The flag of the state of Pará is, along with the coat of arms and the anthem, one of the symbols of the state of Pará, Brazil as described in article 12 of the state constitution.

== History ==
One day after joining the nation of Brazil on November 16, 1889, as well as in its initial years, the flag of the Clube Republicano Paraense appeared as the state flag. Written by Philadelpho de Oliveira Condurú, it was described as follows:

Bandeira partida em pala, de vermelho, branco, vermelho com uma estrela azul no centro.

On April 10, 1890, the Municipal Council, on the proposal of its president, Artur Índio do Brasil, approved a project making the club's badge the flag of the municipality of Belém.

On June 3, 1890, a bill to make the flag official was presented by deputy Higino Amanajás in the State Chamber. Its content was as follows:

The Legislative Congress of the State of Pará decrees:

Art. 1 - The Flag of the State of Pará is considered to be the one that served as a badge for the Clube Republicano Paraense, before the proclamation of the Republic, and which in a session on April 10, 1890 was adopted as the Flag of the Municipality.

Art. 2 — Provisions to the contrary are renewed.Ribeiro records that the project was never made official, being rejected in the senate, inspired by Governor Augusto Montenegro, on the grounds that all Brazilians should have the Brazilian flag as their only flag.

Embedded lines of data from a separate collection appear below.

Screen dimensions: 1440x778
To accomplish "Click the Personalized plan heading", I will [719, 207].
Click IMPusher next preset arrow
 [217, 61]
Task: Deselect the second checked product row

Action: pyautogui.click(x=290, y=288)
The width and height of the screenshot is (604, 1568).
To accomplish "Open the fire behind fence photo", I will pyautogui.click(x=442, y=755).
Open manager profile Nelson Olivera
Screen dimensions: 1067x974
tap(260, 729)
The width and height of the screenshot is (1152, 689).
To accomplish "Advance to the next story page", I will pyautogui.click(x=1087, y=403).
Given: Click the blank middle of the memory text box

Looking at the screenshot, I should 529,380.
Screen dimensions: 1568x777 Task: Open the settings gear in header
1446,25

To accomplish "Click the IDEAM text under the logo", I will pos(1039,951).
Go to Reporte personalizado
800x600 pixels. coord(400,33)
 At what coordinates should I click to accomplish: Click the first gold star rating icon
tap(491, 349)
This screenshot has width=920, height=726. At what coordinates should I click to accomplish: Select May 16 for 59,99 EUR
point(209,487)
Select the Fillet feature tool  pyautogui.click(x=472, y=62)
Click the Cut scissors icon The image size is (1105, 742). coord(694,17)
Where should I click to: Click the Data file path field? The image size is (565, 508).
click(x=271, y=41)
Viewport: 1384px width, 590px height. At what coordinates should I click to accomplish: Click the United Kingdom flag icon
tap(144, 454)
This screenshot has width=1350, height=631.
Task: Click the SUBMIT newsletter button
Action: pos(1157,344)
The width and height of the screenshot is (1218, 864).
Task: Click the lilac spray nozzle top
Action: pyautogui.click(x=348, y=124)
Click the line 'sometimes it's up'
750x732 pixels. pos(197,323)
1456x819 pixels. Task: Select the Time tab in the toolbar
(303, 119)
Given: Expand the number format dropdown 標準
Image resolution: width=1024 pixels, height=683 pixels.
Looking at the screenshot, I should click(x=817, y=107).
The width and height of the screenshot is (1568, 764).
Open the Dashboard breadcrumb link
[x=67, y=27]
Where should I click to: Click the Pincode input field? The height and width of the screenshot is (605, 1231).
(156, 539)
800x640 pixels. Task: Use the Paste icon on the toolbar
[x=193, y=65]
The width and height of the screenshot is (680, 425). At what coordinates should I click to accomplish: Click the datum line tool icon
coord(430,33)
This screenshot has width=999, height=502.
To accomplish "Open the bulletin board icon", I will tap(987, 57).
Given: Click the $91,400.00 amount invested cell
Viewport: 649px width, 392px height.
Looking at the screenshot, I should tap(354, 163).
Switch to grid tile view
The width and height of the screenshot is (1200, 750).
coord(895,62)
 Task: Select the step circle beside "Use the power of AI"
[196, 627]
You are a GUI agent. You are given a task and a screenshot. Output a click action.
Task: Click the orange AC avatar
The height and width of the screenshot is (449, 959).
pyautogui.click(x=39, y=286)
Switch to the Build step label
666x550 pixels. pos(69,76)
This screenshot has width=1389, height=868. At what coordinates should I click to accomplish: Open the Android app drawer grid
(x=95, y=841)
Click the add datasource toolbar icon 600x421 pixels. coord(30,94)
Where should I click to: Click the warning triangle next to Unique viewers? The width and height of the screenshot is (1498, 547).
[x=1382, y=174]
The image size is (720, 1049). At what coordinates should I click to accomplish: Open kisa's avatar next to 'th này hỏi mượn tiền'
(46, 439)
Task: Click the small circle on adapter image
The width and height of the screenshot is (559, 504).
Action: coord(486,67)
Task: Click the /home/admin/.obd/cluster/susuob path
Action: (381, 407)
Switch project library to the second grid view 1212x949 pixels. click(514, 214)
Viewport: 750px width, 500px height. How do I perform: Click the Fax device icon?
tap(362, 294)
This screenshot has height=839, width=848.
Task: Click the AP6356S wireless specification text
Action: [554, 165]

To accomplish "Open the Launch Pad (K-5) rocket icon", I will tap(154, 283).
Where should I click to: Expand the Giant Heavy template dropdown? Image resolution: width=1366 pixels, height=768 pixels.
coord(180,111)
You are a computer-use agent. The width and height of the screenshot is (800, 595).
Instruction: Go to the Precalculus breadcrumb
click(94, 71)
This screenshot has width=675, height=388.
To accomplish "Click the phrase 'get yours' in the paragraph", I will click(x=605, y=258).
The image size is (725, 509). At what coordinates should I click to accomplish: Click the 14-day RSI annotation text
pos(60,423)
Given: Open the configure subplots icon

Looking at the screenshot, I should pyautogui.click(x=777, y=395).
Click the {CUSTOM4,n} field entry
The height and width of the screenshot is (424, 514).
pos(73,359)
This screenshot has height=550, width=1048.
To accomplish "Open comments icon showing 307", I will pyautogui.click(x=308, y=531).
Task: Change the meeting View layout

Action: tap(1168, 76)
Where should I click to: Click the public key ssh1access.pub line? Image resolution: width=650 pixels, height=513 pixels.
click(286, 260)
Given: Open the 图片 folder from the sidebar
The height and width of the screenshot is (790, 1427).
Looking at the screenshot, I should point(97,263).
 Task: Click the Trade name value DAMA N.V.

The current design of the flag, which was used as a reference in the creation of the official coat of arms in 1903, is composed as follows: a red rectangle with an oblique white stripe, running from the top left corner to the bottom right corner, and a blue star in the center of the flag.

== Symbolism ==

Flag of the Clube Republicano Paraense

The white stripe in the Flag of Pará represents the zodiac, the Equator and the Amazon River. The blue star is Spica in the constellation Virgo, which is also depicted on the Flag of Brazil representing the state. The two red areas symbolize the blood shed by the Cabanos in the Cabanagem revolt.

The star symbolizes the state, which on the national flag corresponds to Espiga, the alpha star of the first magnitude in the constellation Virgo. In the Brazilian pavilion, it is the only star above the banner with the banner "Order and Progress" because, at the time of the proclamation of the Republic, it was the state whose capital, Belém, was the northernmost in the country. Another statement as to why the star is lonely was because the state was the last province to accept Brazil's independence from Portugal.